Burgos has family who live on the Big Island of Hawaii, and his love for the food made this adventure in the restaurant business a good fit.
Burgos describes himself and Lee, a friend from college, as “a couple of California kids running Hawaiian barbecue in Northern Nevada.”
That fits the restaurant’s plate lunch concept, which is a fusion of cultures from the melting pot of Hawaii.
“It evolved from the plantation days in Hawaii,” Burgos said. “You had a blend of cultures who were working the fields, a lot of Portuguese, native Hawaiians, Filipinos, Chinese, Japanese, Koreans. They would all bring their lunches to work, and as they looked over each other’s shoulders to see what other people brought for lunch, they started sharing.”
What you end up with is Portuguese sausage, Korean-influenced pork ribs and raw fish poke sharing space on the same menu.
“You want to talk Asian fusion, this is truly fusion food,” Burgos said.
The plate lunches (which are suitable for dinner as well) consist of a meat course of chicken, beef, pork or seafood, two scoops of sticky white rice, and macaroni salad.
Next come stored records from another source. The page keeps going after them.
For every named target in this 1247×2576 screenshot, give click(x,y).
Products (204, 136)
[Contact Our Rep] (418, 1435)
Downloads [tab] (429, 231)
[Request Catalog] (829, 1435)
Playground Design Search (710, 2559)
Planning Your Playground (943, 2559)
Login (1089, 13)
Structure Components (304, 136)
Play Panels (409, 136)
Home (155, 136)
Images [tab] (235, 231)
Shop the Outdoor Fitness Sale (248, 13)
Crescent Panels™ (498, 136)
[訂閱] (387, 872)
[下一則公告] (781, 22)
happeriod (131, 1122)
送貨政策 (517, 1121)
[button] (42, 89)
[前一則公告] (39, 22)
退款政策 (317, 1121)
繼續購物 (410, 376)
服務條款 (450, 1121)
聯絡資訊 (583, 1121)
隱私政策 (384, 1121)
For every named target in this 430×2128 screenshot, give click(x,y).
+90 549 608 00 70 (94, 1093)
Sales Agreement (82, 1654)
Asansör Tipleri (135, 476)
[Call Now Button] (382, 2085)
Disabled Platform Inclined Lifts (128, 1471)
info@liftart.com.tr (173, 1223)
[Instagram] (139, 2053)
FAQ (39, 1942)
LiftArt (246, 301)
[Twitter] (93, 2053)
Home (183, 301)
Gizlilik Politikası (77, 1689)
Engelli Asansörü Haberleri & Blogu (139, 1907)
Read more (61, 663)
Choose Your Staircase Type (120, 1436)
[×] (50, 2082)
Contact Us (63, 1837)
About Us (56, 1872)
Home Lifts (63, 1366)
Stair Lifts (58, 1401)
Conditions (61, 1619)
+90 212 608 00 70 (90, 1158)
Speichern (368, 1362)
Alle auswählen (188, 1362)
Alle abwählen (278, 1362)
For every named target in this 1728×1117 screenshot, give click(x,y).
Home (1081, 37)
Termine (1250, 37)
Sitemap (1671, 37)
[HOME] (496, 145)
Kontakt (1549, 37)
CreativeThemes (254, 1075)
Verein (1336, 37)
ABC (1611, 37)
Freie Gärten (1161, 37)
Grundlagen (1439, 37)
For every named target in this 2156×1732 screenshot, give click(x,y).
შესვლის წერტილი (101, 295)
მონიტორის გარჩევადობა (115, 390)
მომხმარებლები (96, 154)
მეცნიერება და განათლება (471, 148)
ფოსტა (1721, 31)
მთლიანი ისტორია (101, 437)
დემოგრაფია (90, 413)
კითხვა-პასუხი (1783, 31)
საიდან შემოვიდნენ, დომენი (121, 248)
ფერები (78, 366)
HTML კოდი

“A lot of the reward is seeing people enjoy the food. It’s a fringe benefit of the job,” Burgos said. “We are in business to make money, but we’ve made a lot of great friends along the way.”
One of those friends is Tom Metcalf of Metcalf Builders, which has been doing the remodel of Carson Mall. Metcalf had a big hand in getting L&L to open an outlet here. Part of that may be out of personal taste, as he is from Hawaii, and, as he talked with diners during lunch last week, “This is the food I grew up with.”